**THE TASK**
This exercise asks for the whole listing to be restated exactly.

[[ TASK MATERIAL open ]]

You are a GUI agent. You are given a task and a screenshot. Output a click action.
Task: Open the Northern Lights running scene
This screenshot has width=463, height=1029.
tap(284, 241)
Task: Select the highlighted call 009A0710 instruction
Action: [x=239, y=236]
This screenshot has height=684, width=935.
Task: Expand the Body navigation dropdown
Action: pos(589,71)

[[ TASK MATERIAL closed ]]

**COMPLETED TASK**
You are a GUI agent. You are given a task and a screenshot. Output a click action.
Task: Open the Northern Lights running scene
This screenshot has width=463, height=1029.
tap(284, 241)
Task: Select the highlighted call 009A0710 instruction
Action: [x=239, y=236]
This screenshot has height=684, width=935.
Task: Expand the Body navigation dropdown
Action: pos(589,71)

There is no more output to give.